After coming off the continuous dialysis machine on Thursday afternoon, he was still accumulating more fluid than he was able to expel, so he was put on intermittent dialysis for a few hours on Friday evening. Due to medications, blood and platelet transfusions, IV nutrition, and nutrition through his feeding tube, Bo is still receiving a lot of fluids coming into his small body, all of which he very much still needs. Our care team here in the ICU decided yesterday that it would be best to put him back on the continuous dialysis machine on Saturday. He has been back on dialysis a little over 36 hours now, and it seems to be helping to make him more comfortable and remove some of that fluid that was still causing breathing difficulty.

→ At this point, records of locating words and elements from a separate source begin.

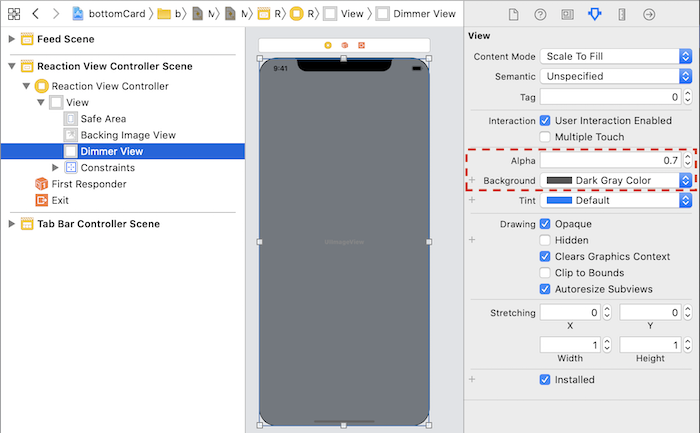Open the Semantic dropdown menu
The height and width of the screenshot is (433, 700).
click(x=616, y=76)
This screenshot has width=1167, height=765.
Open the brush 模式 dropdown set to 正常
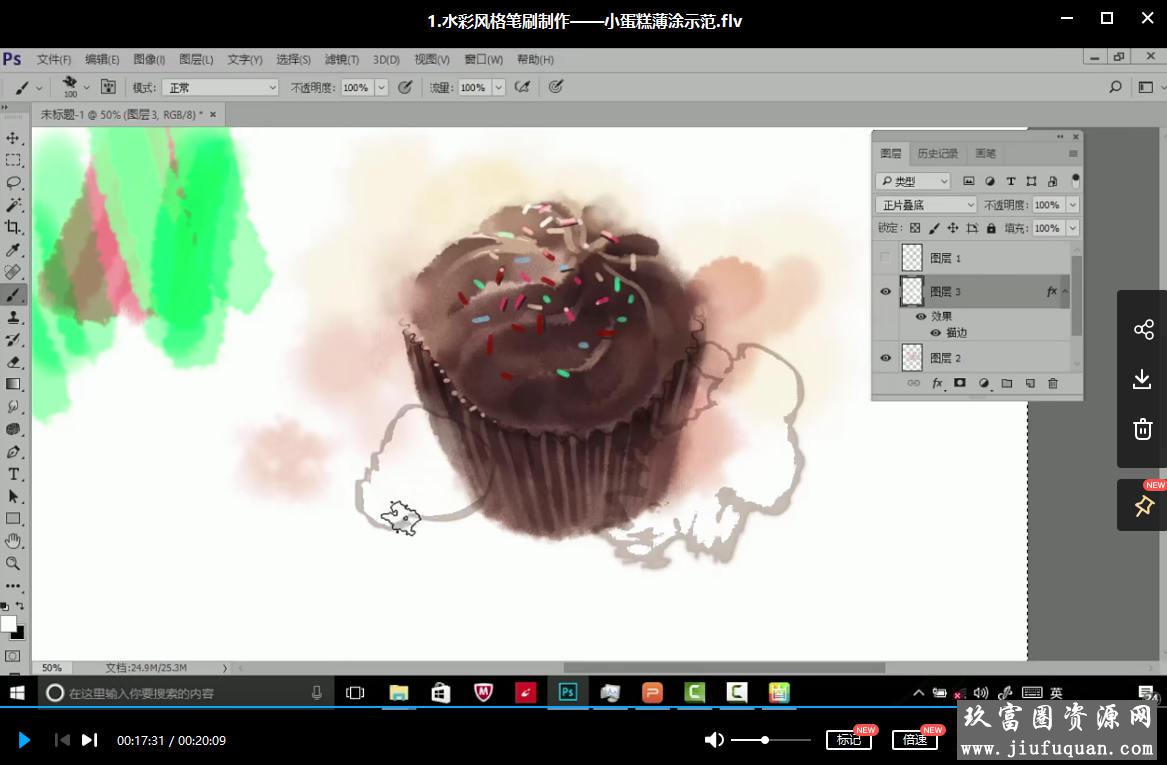(x=220, y=88)
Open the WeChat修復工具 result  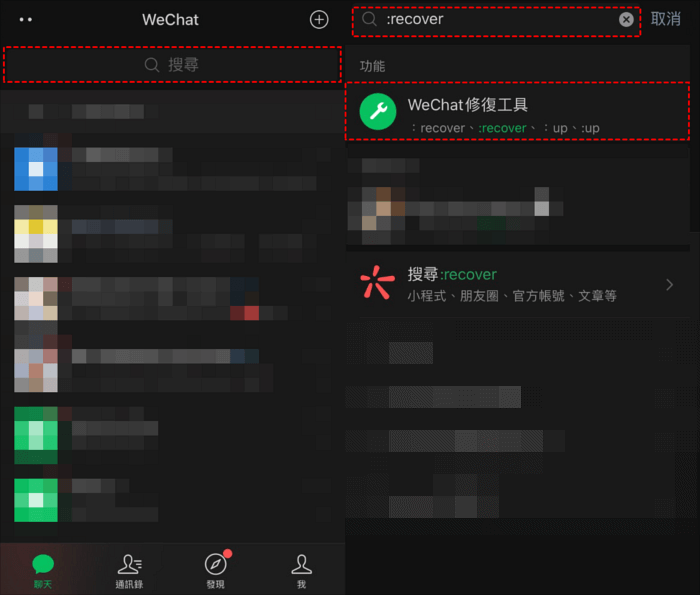tap(517, 112)
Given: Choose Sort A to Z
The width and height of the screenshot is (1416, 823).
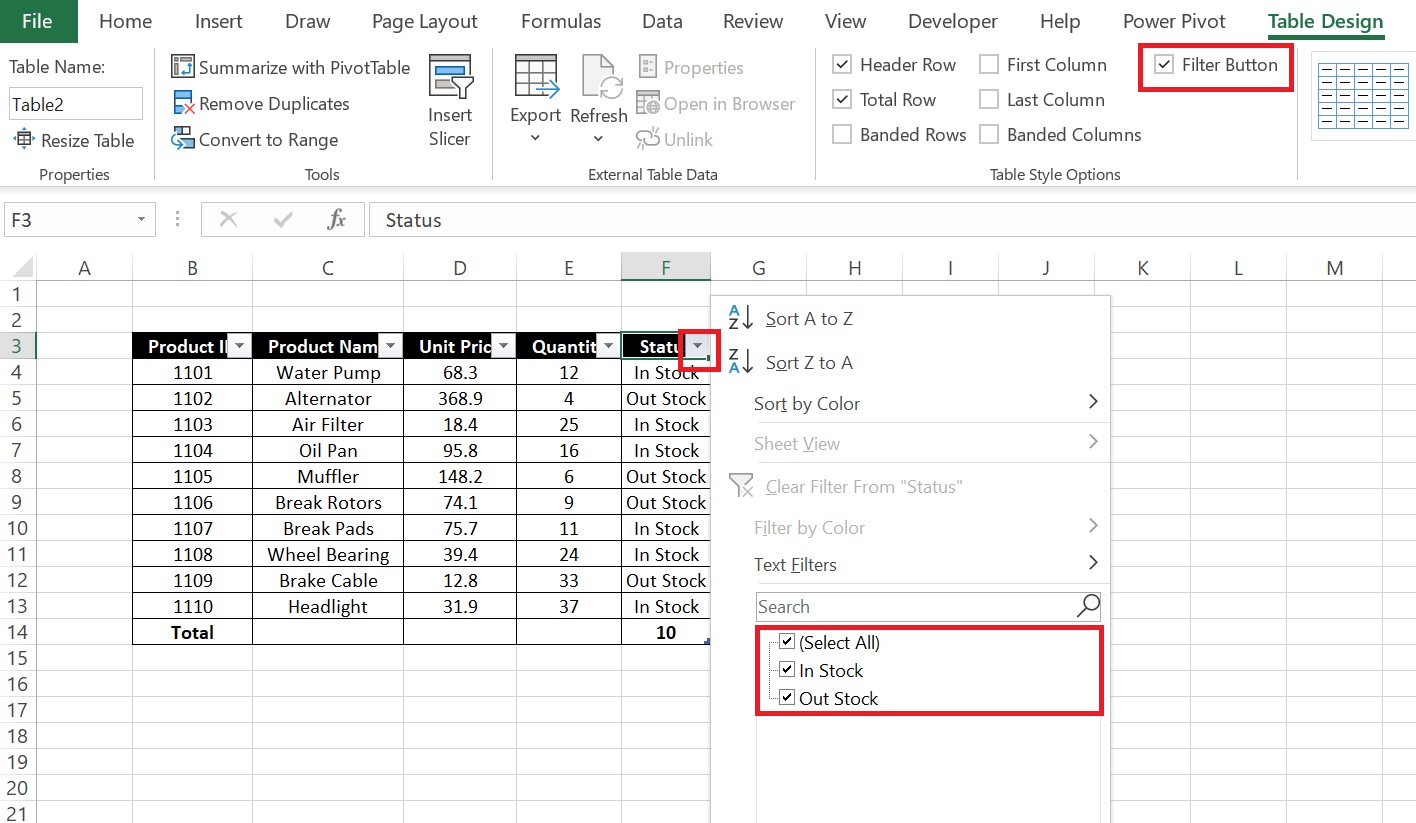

Thankfully, today Bo is doing much better. He hasn’t spiked a fever in the last 20 hours, his respiratory rate is significantly lower, and he has been able to sleep soundly much of the day. Chloe is holding him while he rests peacefully right now.
As we mentioned a few days ago, one thing that is further complicating everything going on with Bo is that the CMV virus already in his body has reactivated due to his weakened immune system. For Bo, due to the sensitive and delicate time for his body post-transplant, he has not been able to take one of the anti-viral medications which had been most effective in suppressing the CMV virus for him in the past because it could suppress the growth of his new white cells. CMV could even be the source of his fevers this week. Our care team needs to help Bo’s body keep that CMV virus in check for the next couple of months until his new immune system is able to fully establish itself and do that job on its own. Thankfully, Bo is far enough out from transplant that yesterday he was able to begin taking the anti-viral medication. We are praying this medication is effective for him once again, but if not, our transplant doctor still has an encouraging plan B available through the research of one of her colleagues on the East Coast. We will share more about that option if our doctor ends up going that route.
Thank you for all of your ongoing prayers, support, and encouragement. We continue to feel so loved and carried by you all during this journey and are encouraged by every text, call, letter, or email. Please pray for deep and restorative rest for all three of us tonight and this week. Thank you!